Laurence Tribe, Harvard Law School
Harvard Law School professor Tribe also lent his credibility to the false flag conspiracy theory. “Kirk’s apparent assassin seems to have been ultra-MAGA, exploding the GOP/MAGA attempt to blame this tragedy on liberals,” wrote Tribe. He later deleted the tweet, saying it was “premature,” but insisted that people calling the shooter “a radical leftist” are “making stuff up.”
Brandy Zadrozny, MSNBC
Zadrozny, MSNBC’s “misinformation reporter,” didn’t outright assert that the shooting was an ideological false flag–but she went out of her way to say the conspiracy theory was credible. Zadrozny said Robinson could have been “trying to set up another ideological enemy for the shooting” by leaving anti-fascist references on the ammunition he used in the shooting. “It’s just impossible to say,” she concluded.
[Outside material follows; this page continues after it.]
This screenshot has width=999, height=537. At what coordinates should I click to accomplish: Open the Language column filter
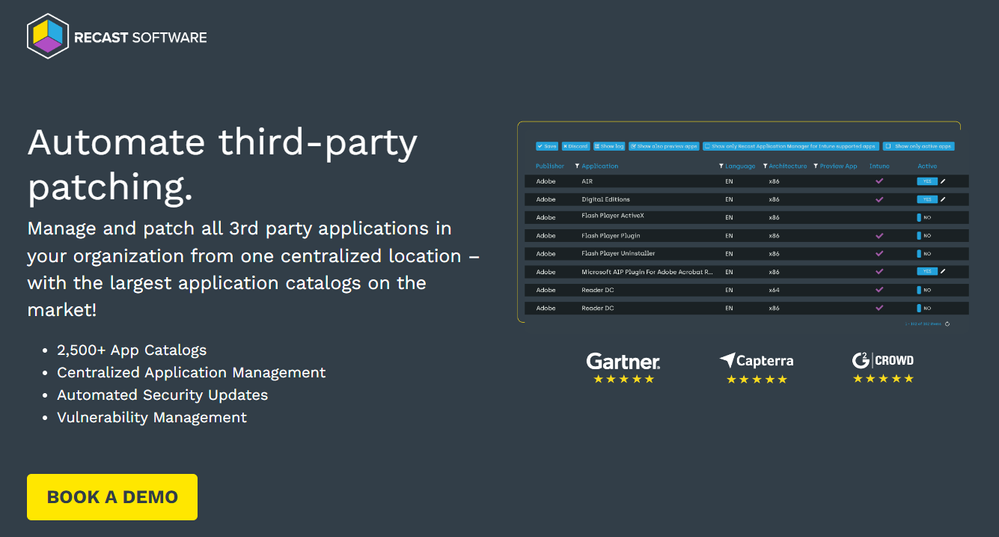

Jemele Hill, Atlantic/Joan Donovan, Boston University
Hill, an Atlantic contributing writer, claimed that Kirk “likely was the victim of a white supremacist gang hit.” She cited a Los Angeles Times interview with left-wing misinformation researcher Joan Donovan. Donovan said the messages left on the bullet casings reminded her of white supremacist manifestos. One message that read “If you read this, you are gay lmao”—a version of a recurring joke among gay Reddit users—”is the typical kind of joking that comes from even more right-wing movements. Particularly a group that has dogged Charlie Kirk for years now that are led by Nick Fuentes.” Donovan was fired by Harvard in 2023. While she blamed Meta CEO Mark Zuckerberg for her ouster, a 2024 investigation by the Chronicle of Higher Education found that the claim was unsupported and that Donovan is no longer viewed as credible by her peers. “Several of Donovan’s other claims [in addition to the Meta accusation] about her time there are misleading, untrue, or contradicted by people directly involved. Some former colleagues say they no longer trust the scholar they once admired,” the Chronicle reported.
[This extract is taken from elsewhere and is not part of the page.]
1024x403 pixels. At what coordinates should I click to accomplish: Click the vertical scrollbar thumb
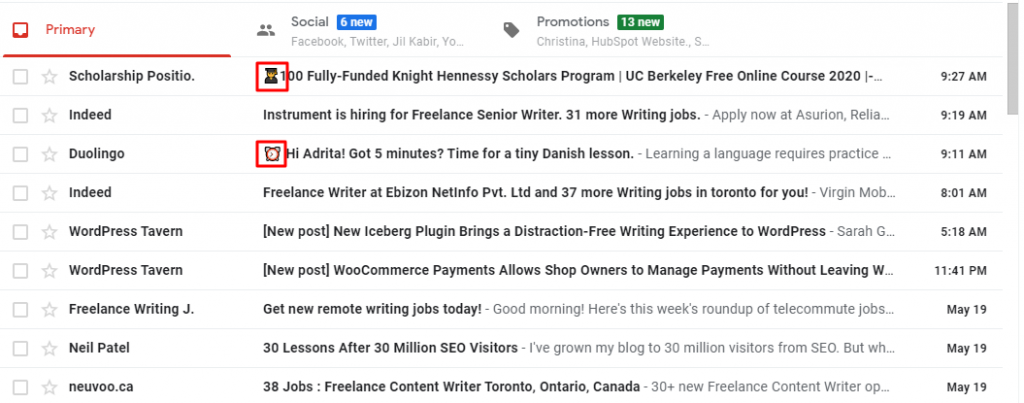(x=1013, y=59)
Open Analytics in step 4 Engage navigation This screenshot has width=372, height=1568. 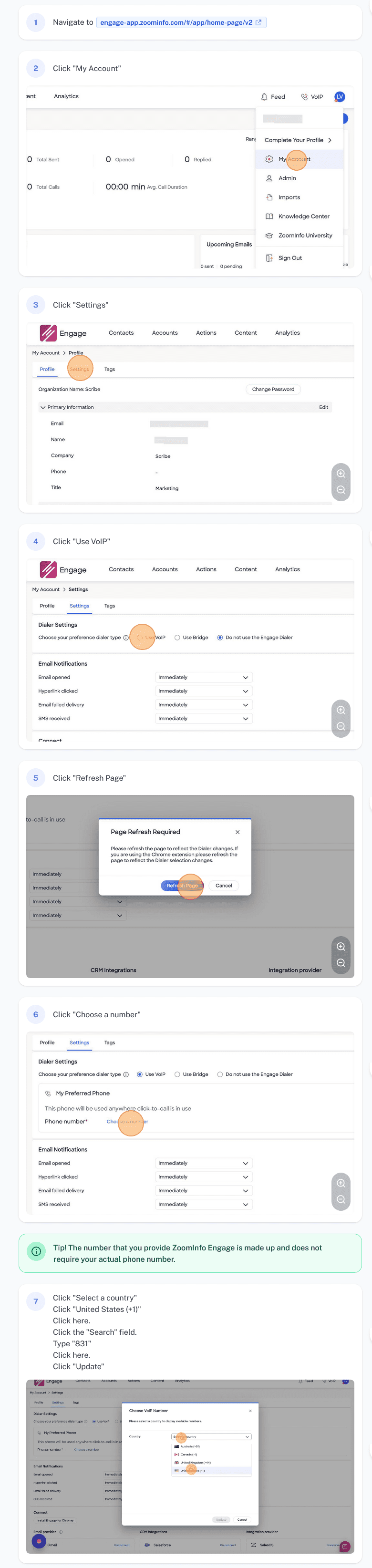tap(288, 570)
Jamelle Bouie, New York Times
As the conspiracy took over Bluesky on Friday, New York Times columnist Bouie alluded to it while claiming: “man they really didn’t give a shit about that guy [Kirk]. [A]s soon as it was clear they couldn’t use his death to launch a purge they started to treat it like a nothingburger.” His post was reshared more than 4,000 times on the platform.
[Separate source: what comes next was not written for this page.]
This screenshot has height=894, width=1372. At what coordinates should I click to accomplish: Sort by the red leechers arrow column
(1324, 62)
Clara Jeffery, Mother Jones
“If you want to understand the ‘groyper wars’ and the rivalry between Charlie Kirk and Nick Fuentes this is a pretty good backgrounder,” Mother Jones editor in chief Jeffery wrote on Saturday, linking to a TikTok video that falsely described the assassination as “right-on-right crime.” She added later that day: “The really fucked up thing is that if the guy who killed Kirk really is a groyper, or of some other far-right brain rot cluster, we just cannot rely on Trump’s Justice Department to be honest about it.”
Peter Hamby, Puck News
Hamby, a Puck founding partner, cited three posts from 4chan—the anonymous online message board universally acknowledged as a constant stream of misinformation—to feed the narrative that Robinson was a member of the far-right. “The groyper attenaes are vibrating on 4chan,” Hamby wrote on X. One of the screenshots he posted said it was “confirmed” that Robinson was a “groyper.”
Julia Ioffe, Puck News
Ioffe, another Puck founding partner and the outlet’s Washington correspondent, was similarly convinced by the 4chan posts. Quoting Hamby’s tweet, she wrote: “So I’m sure that Fox and the rest of the American right, including in the WH and Congress, will quickly correct the narrative and walk back the calls for political purges.”